Arif Dirlik

Visiting Scholar

Title

Professor Emeritus

Department/School

Department of History

Faculty

Arts

University

Duke University, Durham NC

Geographic Location

United States
Arif Dirlik

Professor Dirlik is a distinguished intellectual historian of modern China and of revolutionary thought, a noted critic of the Age of Global Capitalism and an international expert on Asia-Pacific as a space of cultural production. He has been remarkably engaged in nurturing new areas of inquiry and new scholars by organizing workshops and symposia, editing special issues of journals and heading book series for Rowman and Littlefield, SUNY, and Duke University; participating on editorial and advisory boards of several dozen journals and series in a diverse range of fields; and contributing key note addresses at conferences and seminars around the world. His published articles and chapters, including on subjects outside the China and Asia-Pacific field, such as The Past as Legacy and Project: Postcolonial Criticism in the Perspective of Indigenous Historicism, American Indian Culture and Research Journal (1996), republished in Troy R. Johnson (ed), Contemporary Native American Political Issues (1997), are seminal contributions in dozens of fields.

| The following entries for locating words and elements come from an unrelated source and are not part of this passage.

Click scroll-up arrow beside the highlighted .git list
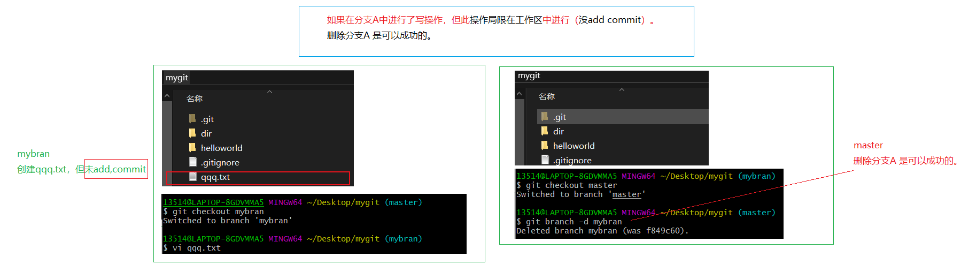This screenshot has height=272, width=961. tap(519, 94)
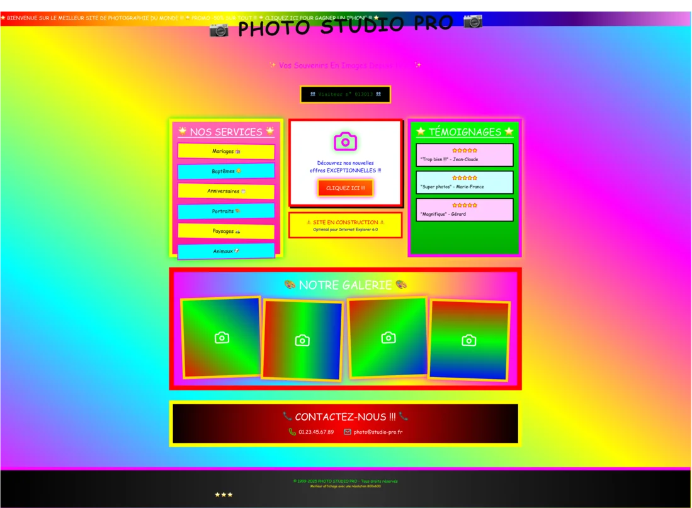This screenshot has width=692, height=508.
Task: Open the first gallery photo placeholder
Action: coord(220,337)
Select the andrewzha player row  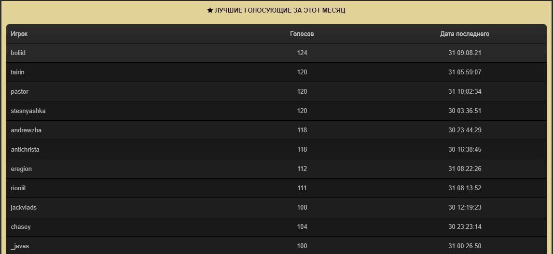click(x=26, y=130)
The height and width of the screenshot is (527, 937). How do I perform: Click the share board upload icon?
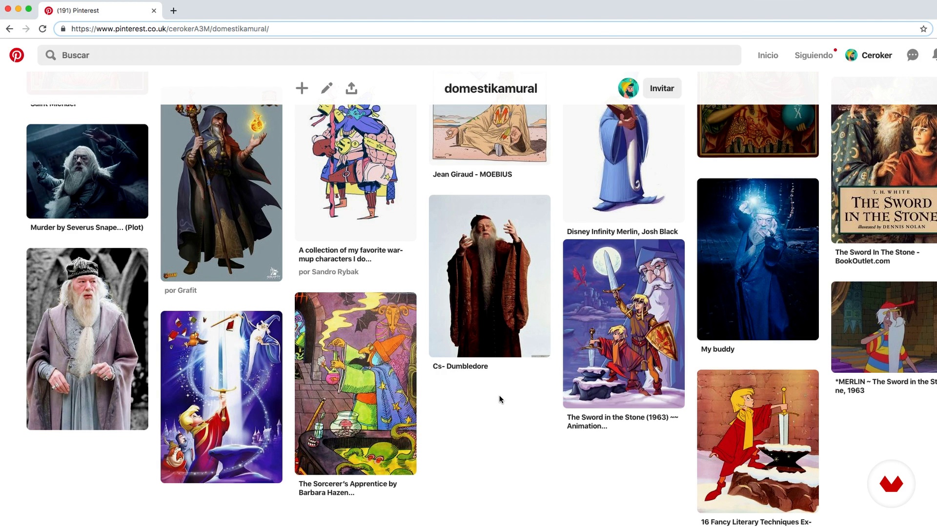pos(351,88)
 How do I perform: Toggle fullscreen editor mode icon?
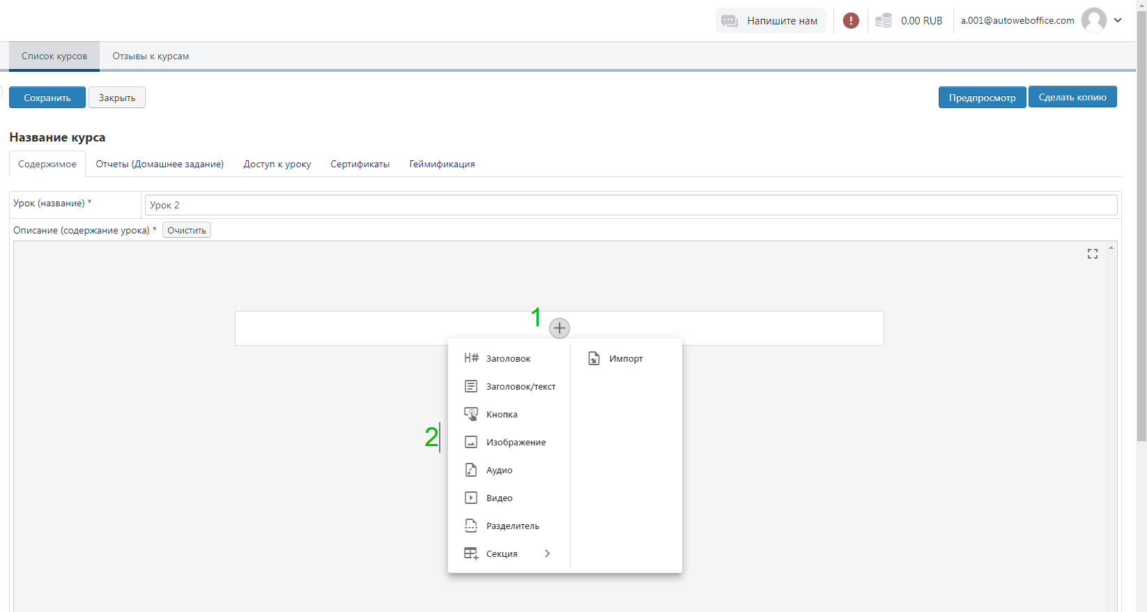tap(1092, 254)
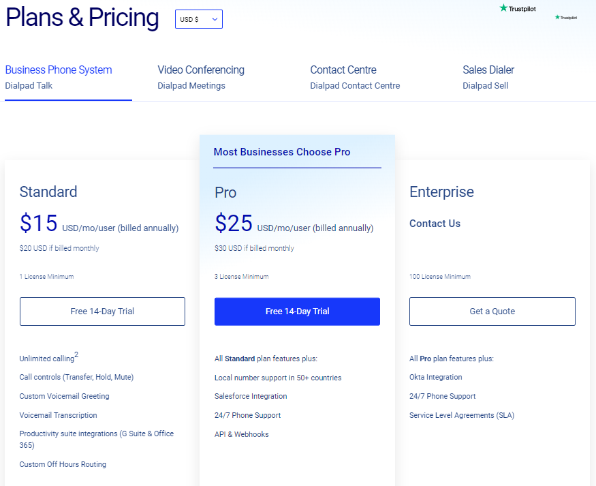596x486 pixels.
Task: Click the Okta Integration feature
Action: pos(435,377)
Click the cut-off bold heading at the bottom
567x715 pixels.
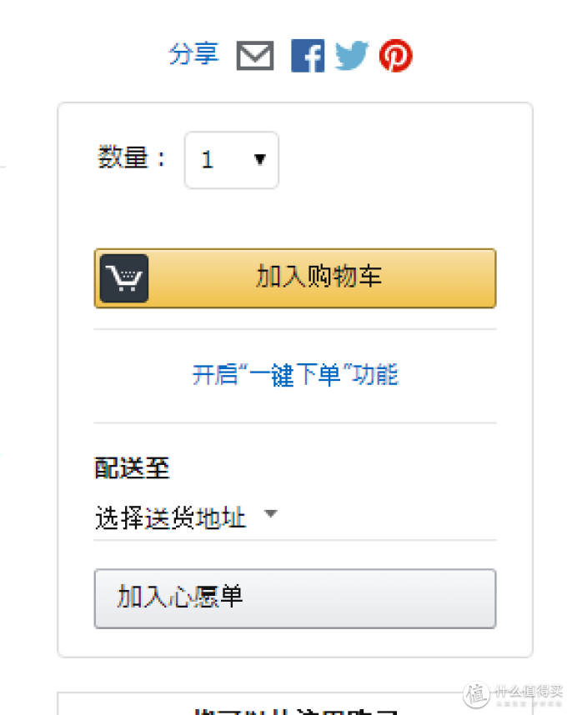click(295, 712)
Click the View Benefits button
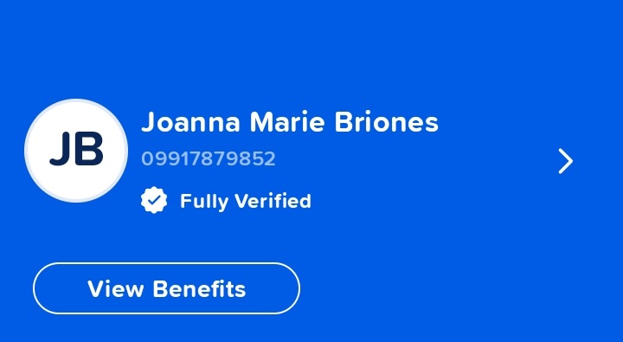Viewport: 623px width, 342px height. pyautogui.click(x=166, y=288)
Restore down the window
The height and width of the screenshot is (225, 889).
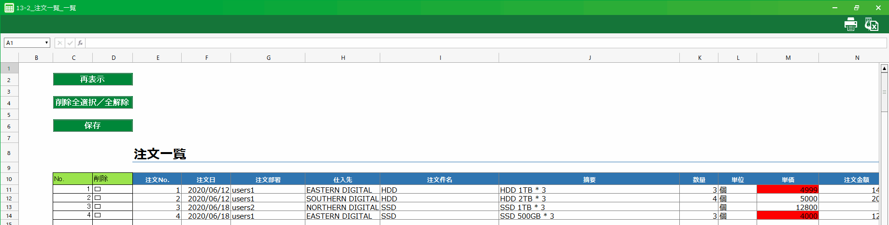click(x=856, y=8)

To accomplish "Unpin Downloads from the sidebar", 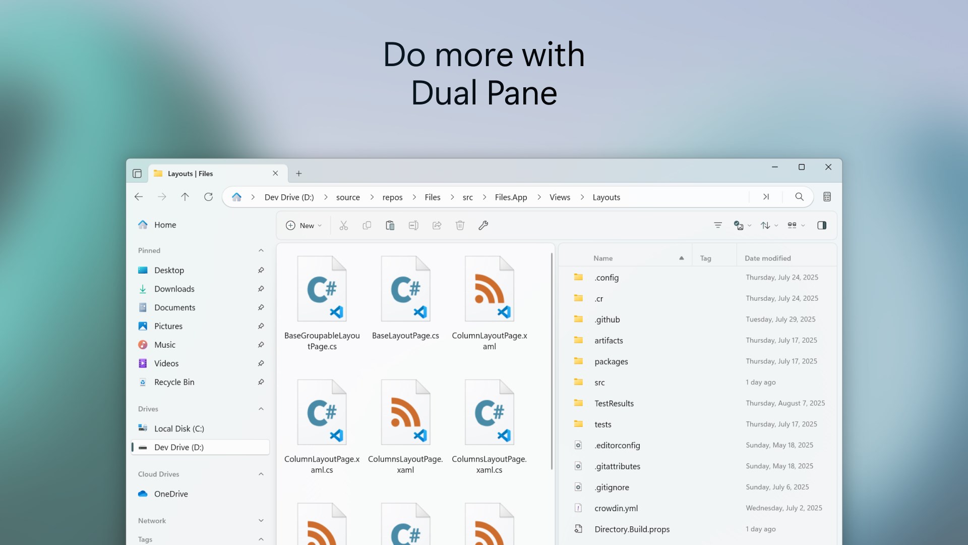I will coord(261,289).
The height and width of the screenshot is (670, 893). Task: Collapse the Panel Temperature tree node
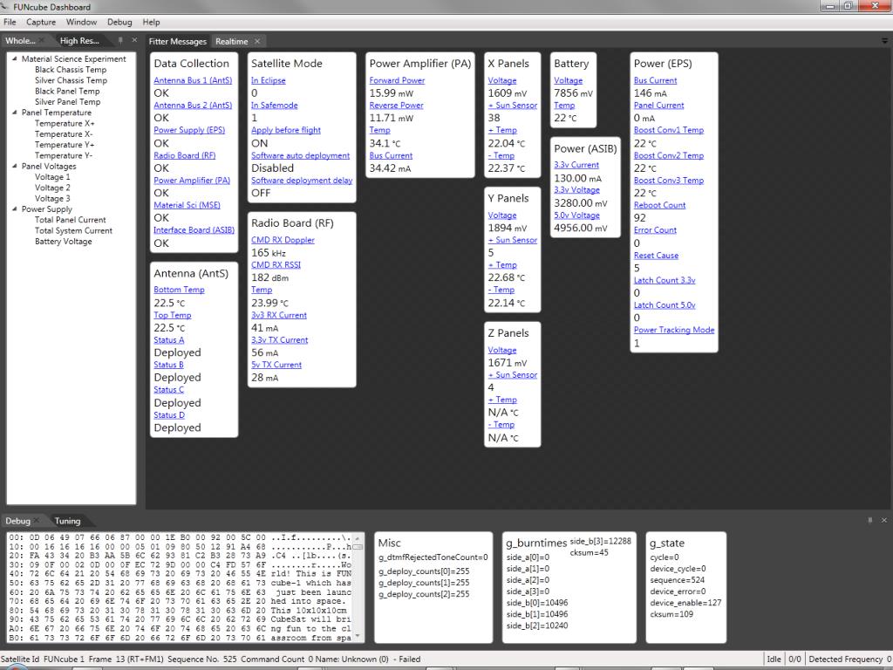[x=15, y=113]
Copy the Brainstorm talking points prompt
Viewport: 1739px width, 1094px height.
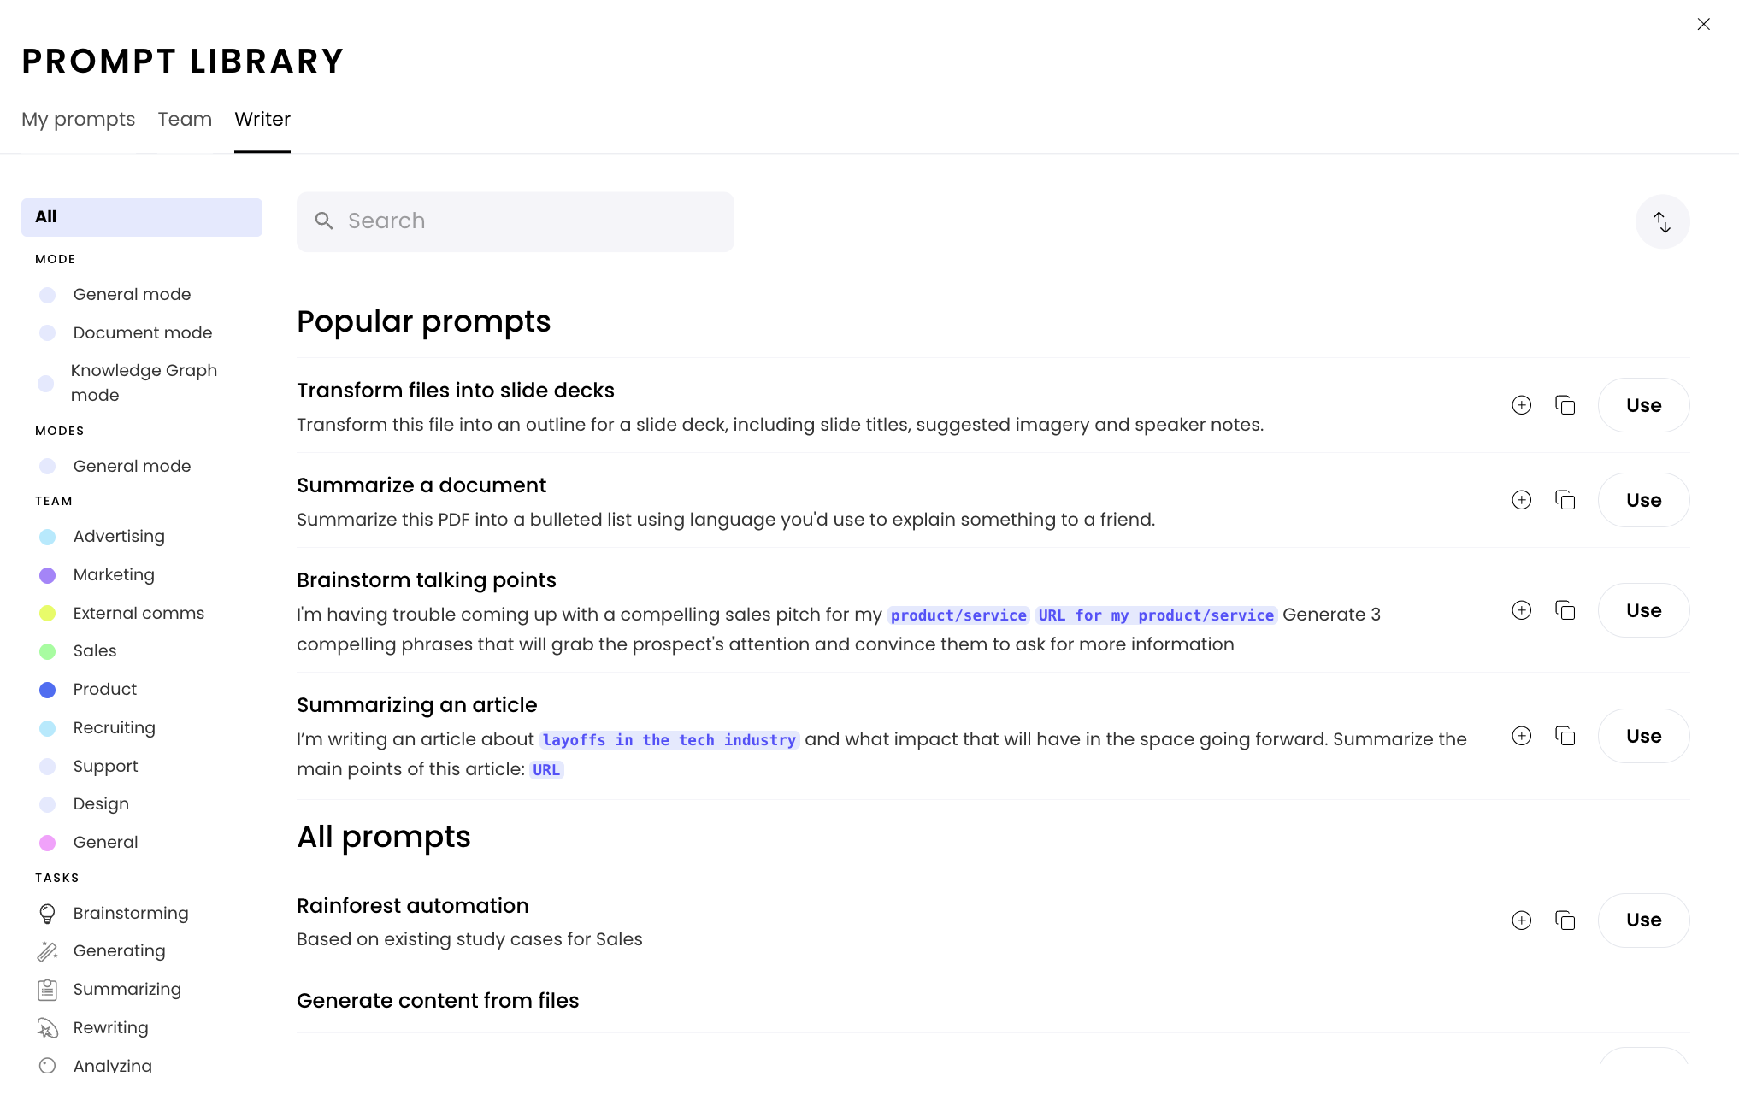coord(1565,610)
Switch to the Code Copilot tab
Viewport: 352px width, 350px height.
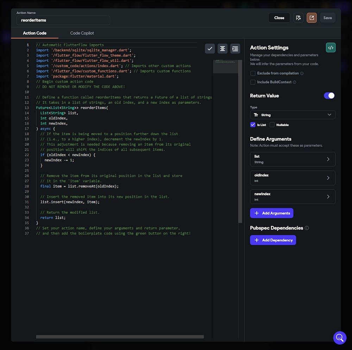pos(82,33)
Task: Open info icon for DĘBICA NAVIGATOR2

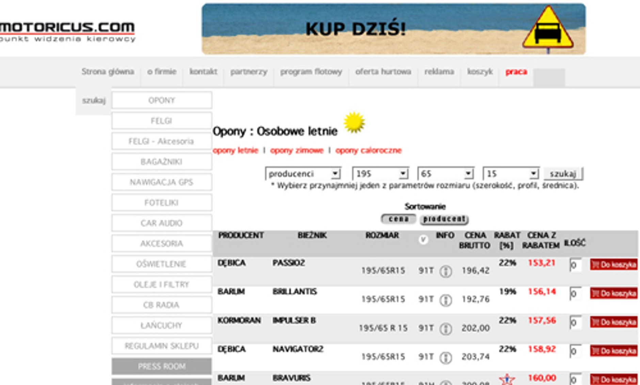Action: 446,357
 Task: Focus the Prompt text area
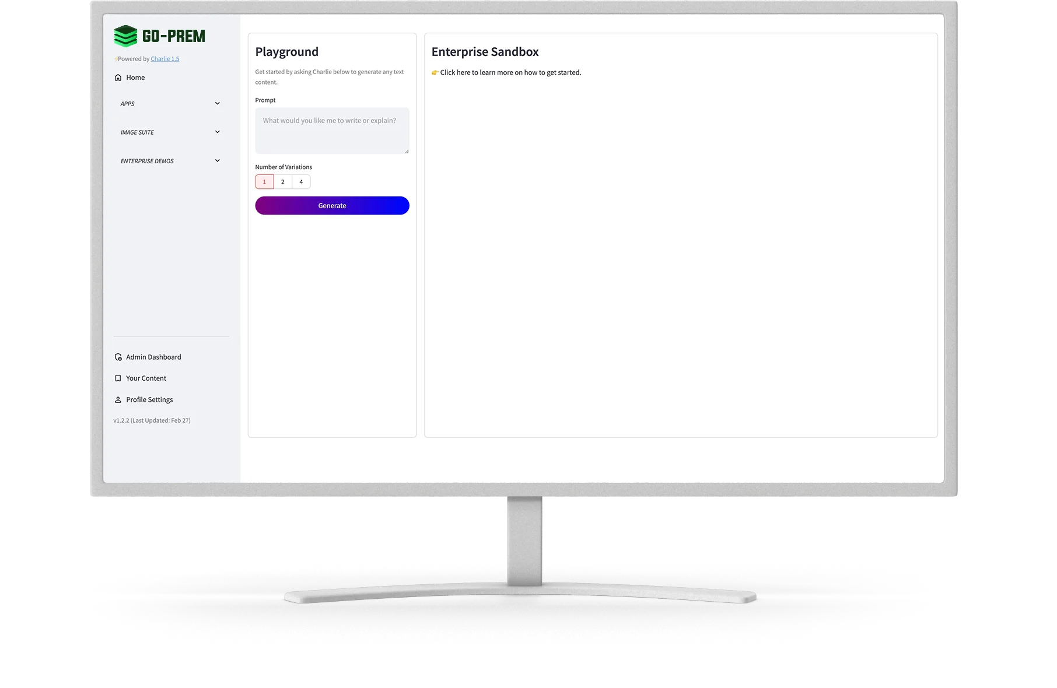tap(332, 131)
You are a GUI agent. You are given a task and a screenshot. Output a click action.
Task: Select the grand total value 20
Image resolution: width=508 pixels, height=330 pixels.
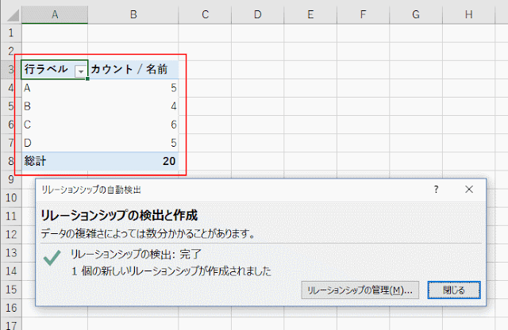click(x=133, y=162)
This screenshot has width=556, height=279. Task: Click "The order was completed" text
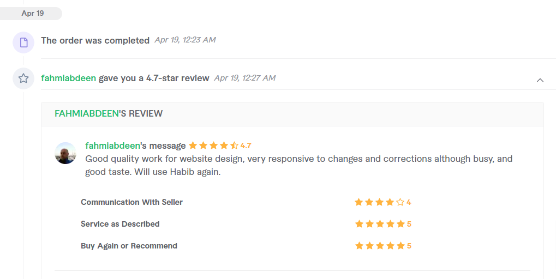tap(95, 40)
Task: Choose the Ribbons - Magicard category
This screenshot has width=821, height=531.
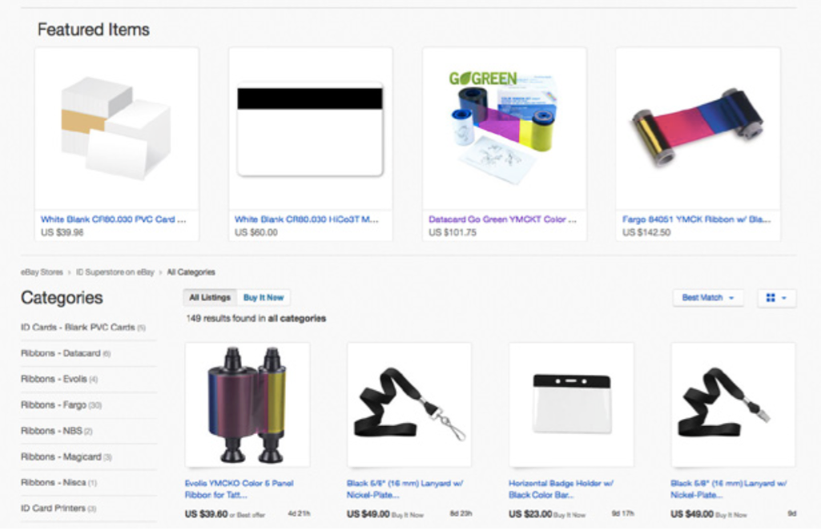Action: pyautogui.click(x=66, y=457)
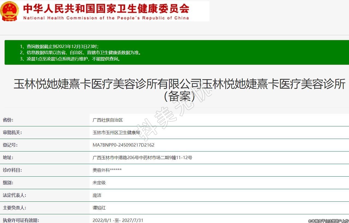Viewport: 349px width, 223px height.
Task: Click the 执业许可证有效期 row label
Action: (x=21, y=220)
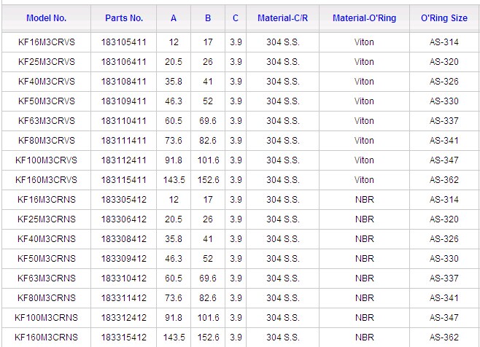Click part number 183115411
The width and height of the screenshot is (480, 347).
(x=124, y=180)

He has authored, co-authored, and edited over twenty book-length studies, many of which have been expanded and translated into half a dozen languages. These include Global Modernity: Modernity in the Age of Capitalism (2007); Pedagogies of the Global: Knowledge in the Human Interest (2006); Marxism in the Chinese Revolution (2005); (ed) Chinese on the American Frontier (2003); (ed) Locating Asian American Studies Today (2003); (with Zhang Xudong, eds.) Postmodernism and China (2000); (ed.) What is in a Rim? Critical Perspectives on the Pacific Region Idea (1998); The Postcolonial Aura: Third World Criticism in the Age of Global Capitalism (1997); After the Revolution: Waking to Global Capitalism (1994); Anarchism in the Chinese Revolution (1991); The Origins of Chinese Communism (1989); Culture, Society and Revolution (1985), Revolution and History (1978).

Born in Mersin, Turkey, Arif Dirlik took a BSc in Electrical Engineering at Robert College, Istanbul (1964) and a PhD in History at the University of Rochester (1973). A member of the History faculty at Duke University from 1971 to 2001, he moved to the University of Oregon in 2001 as Knight Professor of History and Anthropology, Director of the Center for Critical Theory and Transnational Studies, and member of the Executive Committee of the Comparative Literature Program.